[Collected data entries]
▽

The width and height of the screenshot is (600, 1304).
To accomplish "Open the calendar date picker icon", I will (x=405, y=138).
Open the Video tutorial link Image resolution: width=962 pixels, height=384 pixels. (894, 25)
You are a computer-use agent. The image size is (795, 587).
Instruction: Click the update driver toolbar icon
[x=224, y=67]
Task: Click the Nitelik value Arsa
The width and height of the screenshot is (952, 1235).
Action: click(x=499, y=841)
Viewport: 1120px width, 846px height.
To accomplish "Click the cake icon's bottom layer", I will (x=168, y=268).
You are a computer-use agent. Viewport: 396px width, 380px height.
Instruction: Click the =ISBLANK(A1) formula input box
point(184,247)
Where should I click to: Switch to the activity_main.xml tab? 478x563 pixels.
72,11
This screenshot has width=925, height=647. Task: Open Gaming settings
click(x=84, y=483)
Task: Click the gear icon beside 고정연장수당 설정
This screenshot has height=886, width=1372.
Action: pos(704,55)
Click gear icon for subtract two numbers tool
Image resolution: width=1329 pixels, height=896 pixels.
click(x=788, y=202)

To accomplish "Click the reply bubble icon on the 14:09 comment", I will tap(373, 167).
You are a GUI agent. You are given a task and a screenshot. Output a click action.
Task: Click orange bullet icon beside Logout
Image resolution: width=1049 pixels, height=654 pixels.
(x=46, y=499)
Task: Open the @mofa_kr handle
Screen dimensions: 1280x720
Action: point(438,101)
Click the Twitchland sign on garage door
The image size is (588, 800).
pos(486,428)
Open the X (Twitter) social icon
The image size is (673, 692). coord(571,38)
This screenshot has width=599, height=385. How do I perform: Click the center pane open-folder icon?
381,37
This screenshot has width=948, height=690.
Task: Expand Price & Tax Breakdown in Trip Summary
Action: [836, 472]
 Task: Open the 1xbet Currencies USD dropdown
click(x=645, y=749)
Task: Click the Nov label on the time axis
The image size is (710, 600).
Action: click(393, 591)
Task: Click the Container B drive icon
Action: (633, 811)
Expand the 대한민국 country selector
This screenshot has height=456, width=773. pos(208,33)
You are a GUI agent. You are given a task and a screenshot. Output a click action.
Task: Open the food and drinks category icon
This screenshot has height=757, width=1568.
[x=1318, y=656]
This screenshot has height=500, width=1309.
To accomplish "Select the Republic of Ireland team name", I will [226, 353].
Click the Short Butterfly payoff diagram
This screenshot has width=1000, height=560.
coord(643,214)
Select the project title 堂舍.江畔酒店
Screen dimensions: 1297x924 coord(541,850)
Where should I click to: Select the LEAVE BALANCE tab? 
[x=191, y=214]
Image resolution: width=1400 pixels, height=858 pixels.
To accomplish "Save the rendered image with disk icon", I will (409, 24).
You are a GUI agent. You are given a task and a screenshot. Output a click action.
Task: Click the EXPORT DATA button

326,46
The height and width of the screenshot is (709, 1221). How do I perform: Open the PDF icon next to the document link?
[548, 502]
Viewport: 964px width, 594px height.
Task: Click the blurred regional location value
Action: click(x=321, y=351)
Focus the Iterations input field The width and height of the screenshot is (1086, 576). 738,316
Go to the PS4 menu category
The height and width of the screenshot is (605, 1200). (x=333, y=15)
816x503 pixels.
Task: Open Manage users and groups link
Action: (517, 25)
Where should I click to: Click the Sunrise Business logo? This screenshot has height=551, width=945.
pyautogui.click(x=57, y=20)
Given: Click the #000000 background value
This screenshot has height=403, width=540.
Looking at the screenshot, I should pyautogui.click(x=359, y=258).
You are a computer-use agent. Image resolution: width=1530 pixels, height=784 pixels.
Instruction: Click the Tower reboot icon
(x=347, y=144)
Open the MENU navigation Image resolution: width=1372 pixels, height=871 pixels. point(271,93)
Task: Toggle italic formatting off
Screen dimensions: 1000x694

△

**What to do:** Transcribe, exactly and without additions, the lines of the records above, beginning with the line that contains "Where should I click to: Click" and ending with the line that contains "Given: Click the #000000 background value", both included.

**Result of this task:**
Where should I click to: Click the Sunrise Business logo? This screenshot has height=551, width=945.
pyautogui.click(x=57, y=20)
Given: Click the #000000 background value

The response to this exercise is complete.